═════ Data supplied

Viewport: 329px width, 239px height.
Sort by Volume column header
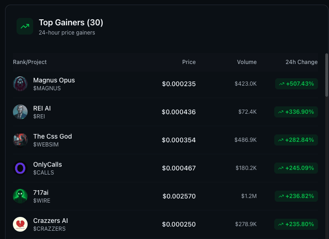247,62
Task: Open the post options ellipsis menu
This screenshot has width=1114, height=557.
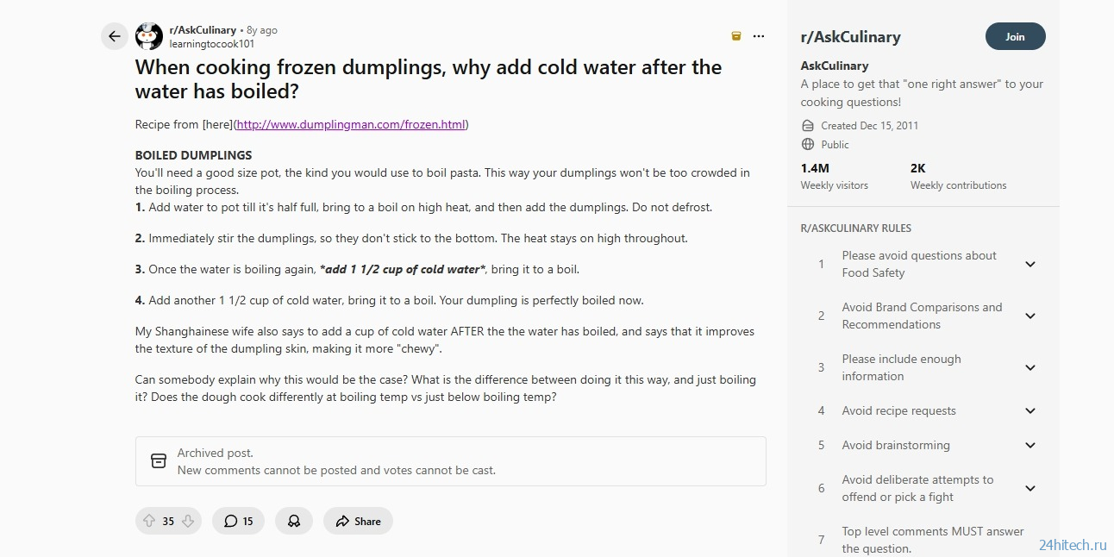Action: tap(759, 36)
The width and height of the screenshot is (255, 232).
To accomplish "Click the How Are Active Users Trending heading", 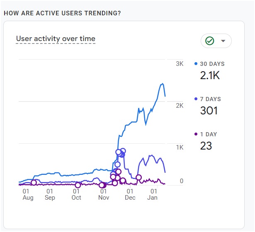I will [x=62, y=13].
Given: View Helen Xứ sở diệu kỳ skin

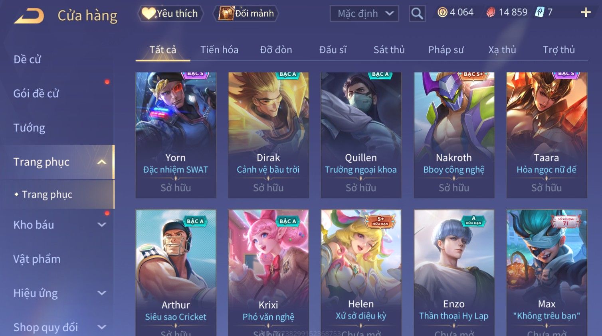Looking at the screenshot, I should [x=361, y=273].
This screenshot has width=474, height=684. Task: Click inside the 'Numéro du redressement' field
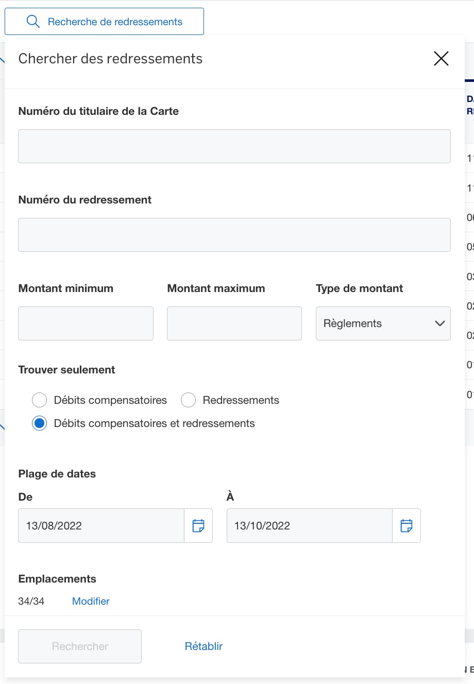[234, 235]
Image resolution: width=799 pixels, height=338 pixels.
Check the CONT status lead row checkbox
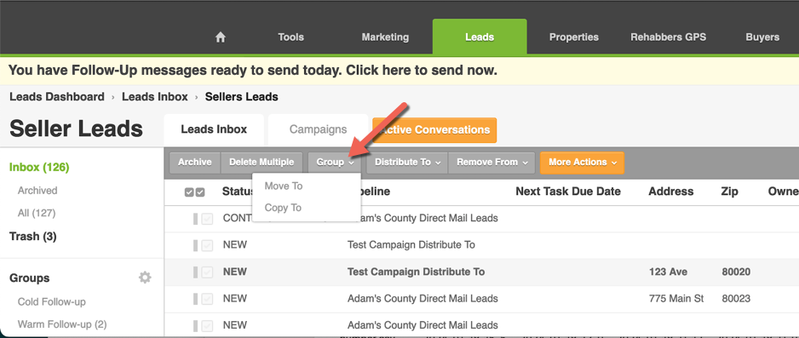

══════════

Write each line exactly as it appears, from the line that holds "Image resolution: width=799" through the closing line of the data above, and leave every picture out.

_Output_:
Image resolution: width=799 pixels, height=338 pixels.
Check the CONT status lead row checkbox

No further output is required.